Monday, August 29, 2011

Foam Containers, Denials, Messes

The Mack and Third concert organizers got all the garbage out of Cass Park, but the lawns on properties surrounding the park were not cleaned up by the cleanup crews:



Employees of the African-American-run Michigan Chronicle arrived to work today to find a pile of event trash on their front lawn.  I'm not keeping my fingers crossed that they'll note where this mess came from in their next edition, as they were one of many media outlets promoting the event last week:

"Interestingly, Cass Park has long been known for the multitude of illegal activities that go on there. However, in preparation for the 2009 concert, the benches were removed. Afterwards they were not replaced, thus re­ducing the number of unsavory characters hanging out and doing business there.

'I didn’t know that,' said KEM." (24 August 2011)

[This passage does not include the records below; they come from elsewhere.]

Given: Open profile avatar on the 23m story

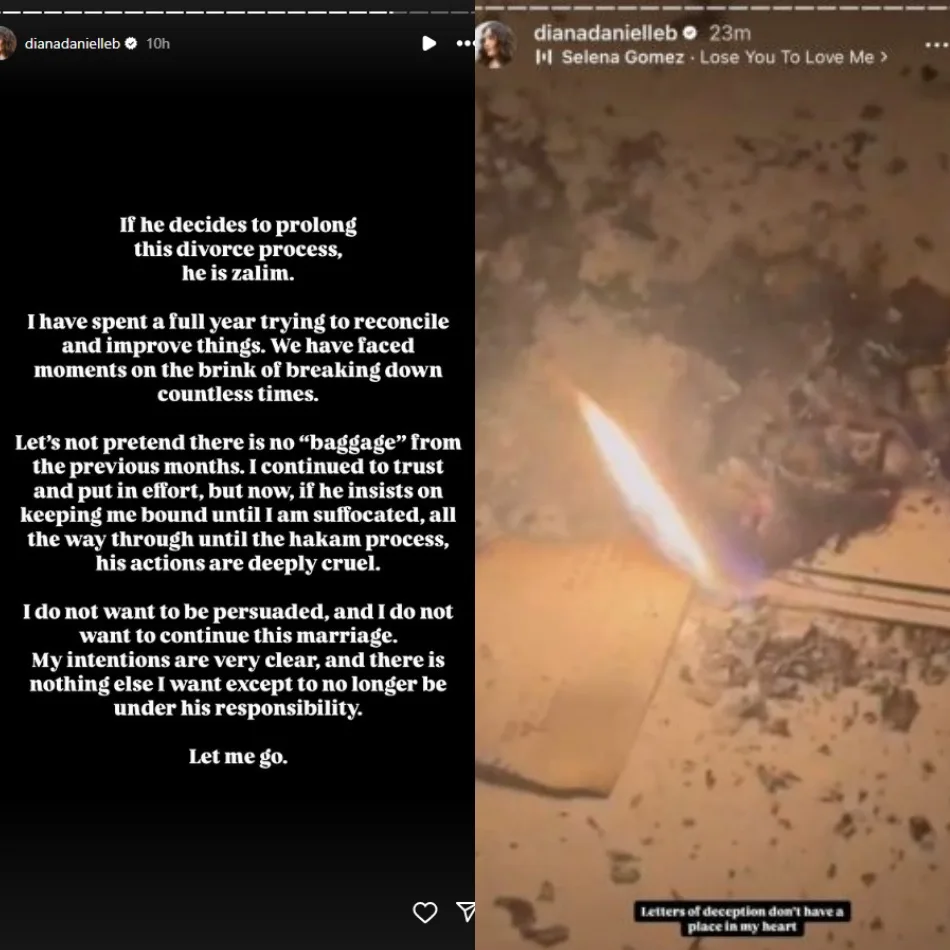Looking at the screenshot, I should click(x=494, y=44).
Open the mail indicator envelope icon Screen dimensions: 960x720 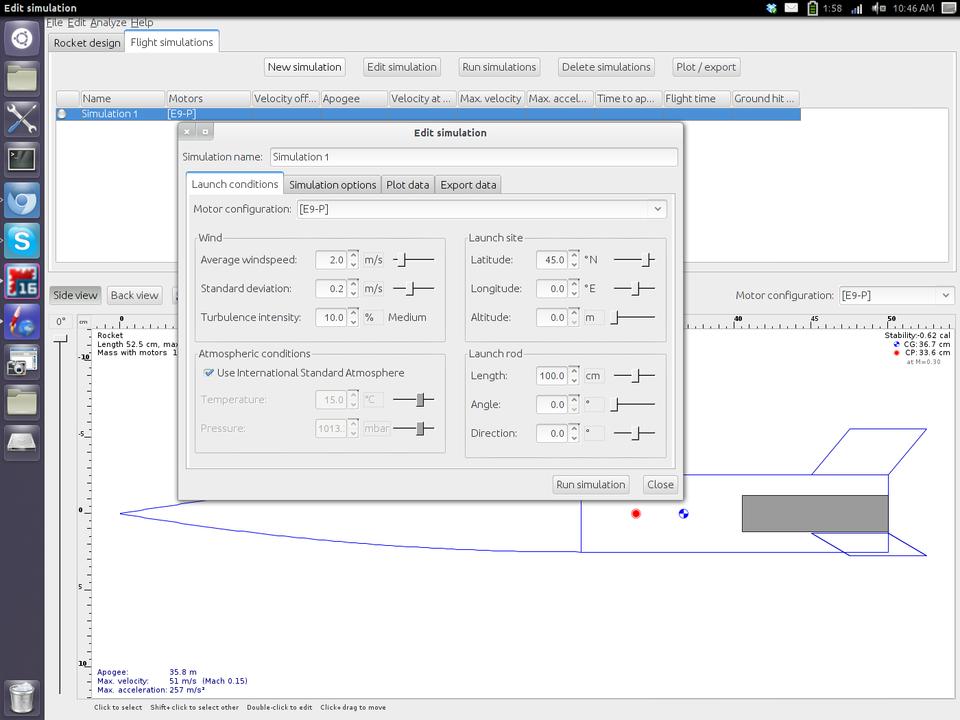tap(791, 8)
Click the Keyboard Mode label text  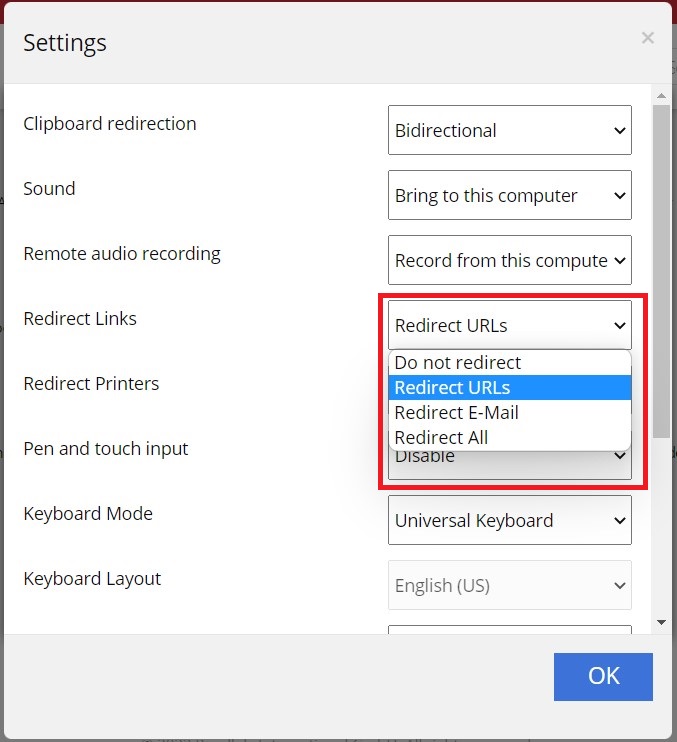(x=88, y=514)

Maybe if the Michigan Chronicle calls the event organizers and tell them trash was left on their lawn, Kem will say he knows nothing about that, too:


But the Kem event has a history of denying responsibility.  After a year of trying to get them to pay for the restoration of the sculpture in the middle of the park -- which a citizens group had to pay over a thousand dollars to restore -- the event organizers said that it wasn't the event volunteers who painted over it.  But in the first two seconds of this Kem video on YouTube his volunteers are seen white-washing the sculpture:



Didn't know about that either, eh, Kem?

There would have been a lot less garbage in the park if Detroit was forward-thinking enough to cut down on park waste by outlawing the use of foam containers in parks as California state legislators are proposing.  There would have even been less park waste had the organizers used reusable flatware, plates, and drinking glasses when they served the homeless with dignity, but providing real plates, real flatware, and other tableware was an expense organizers weren't willing to pay.

Mack and Third promoters, please come back and clean up the rest of the mess you left.  The city of Detroit is hurting and doesn't have the money to clean up after you or any of the other foam-container fly-by-day charities your activities encourage to come down and make messes of Cass Park. 

Piles of garbage bags in front of the former assisted-living facility:


Pallets abandoned by the Forgotten Harvest trucks:



Twenty Cottage Inn pizzas were delivered to the Baptist Center, Kem's base of operations, after Kem performed.  I guess the pizza from Midtown pizzerias weren't good enough for them:


Litter and and an overflowing garbage can east of Cass Park:


UPDATE 5:00 PM:  It looks like someone came by and cleaned up in front of the Michigan Chronicle, but the other piles of garbage remain.